O programa Move Brasil entra em vigor nesta sexta-feira (19) e disponibiliza uma linha de crédito de R$ 30 bilhões para que taxistas e motoristas de aplicativo financiem carros zero-quilômetro com juros reduzidos. Contudo, a aprovação do financiamento depende da análise de crédito das instituições financeiras, que aplicam critérios rigorosos.
Consultores financeiros explicam que, embora o programa subsidie o custo do dinheiro via BNDES, o risco permanece com a instituição financeira. Segundo Ricardo Hiraki, consultor financeiro pessoal, a maioria das recusas ocorrerá na análise de crédito do banco. André Bobek, CEO da Mhydas Planejamento Financeiro, reforça que o enquadramento nos critérios governamentais não garante a aprovação do crédito, que passa por duas etapas distintas: elegibilidade governamental e avaliação bancária.

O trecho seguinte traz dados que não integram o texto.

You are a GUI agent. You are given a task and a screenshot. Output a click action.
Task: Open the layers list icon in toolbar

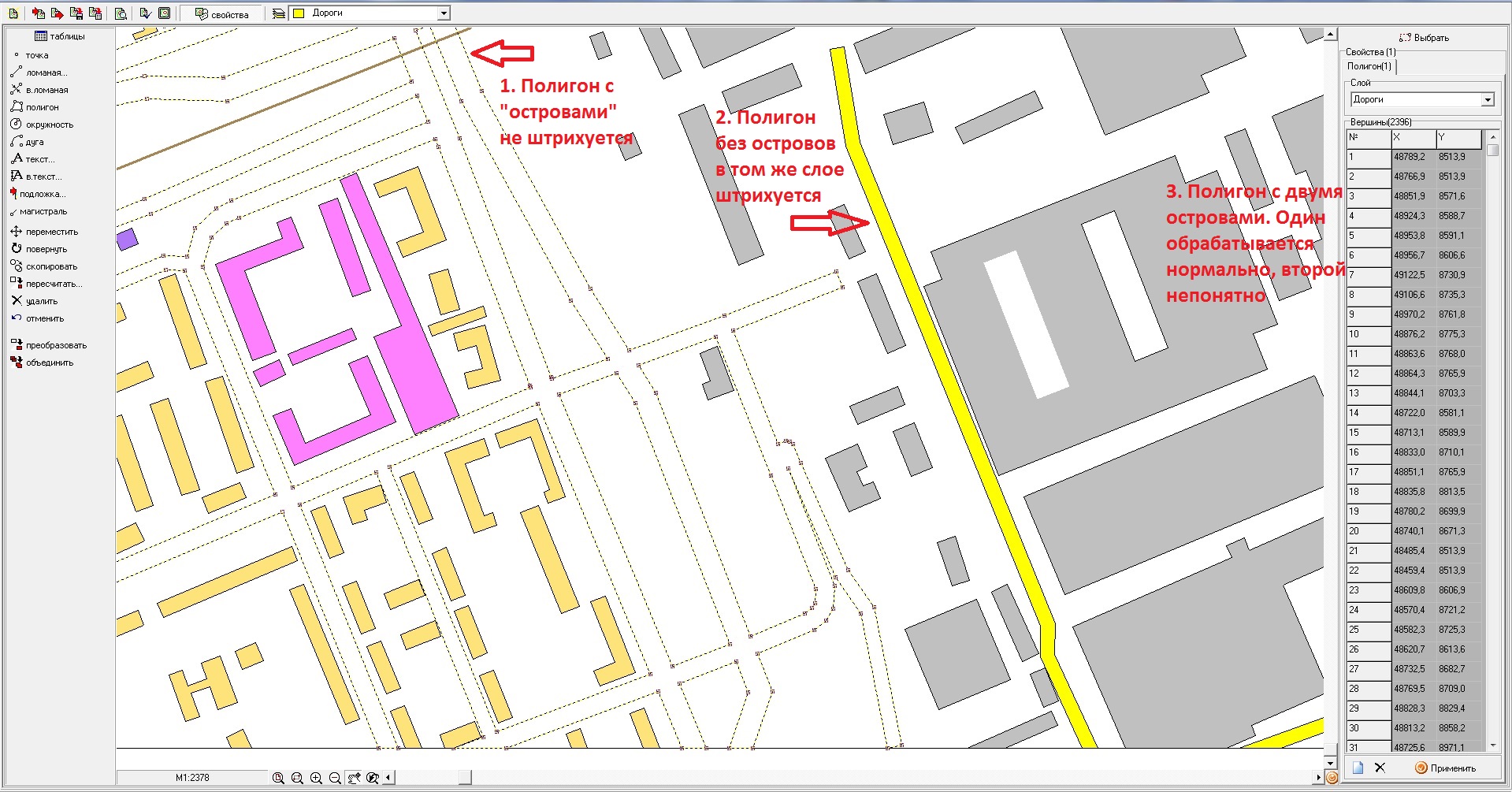tap(278, 13)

Na fase governamental, o motorista deve comprovar cadastro ativo há pelo menos doze meses na plataforma Gov.br e um mínimo de cem corridas no período, sem descontinuidade no histórico de trabalho. Para taxistas, é necessário manter licenças e impostos em dia. Na etapa bancária, a preparação deve começar meses antes: é fundamental consultar o CPF em birôs de crédito, quitar pendências e evitar novos empréstimos.

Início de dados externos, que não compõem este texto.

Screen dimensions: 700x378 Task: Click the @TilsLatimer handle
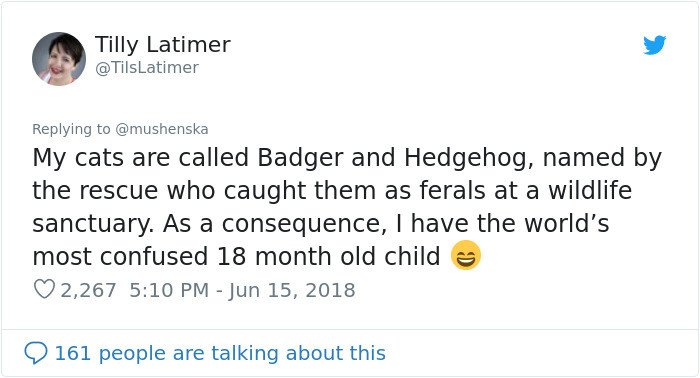click(x=147, y=68)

Para comprovar renda, os especialistas recomendam que o profissional consolide relatórios de ganhos dos últimos três a seis meses e concentre os recebimentos em uma única conta bancária. Ao comparar propostas, André Bobek alerta que o indicador mais importante é o CET (Custo Efetivo Total), que reúne todos os encargos da operação, e não apenas o valor da parcela.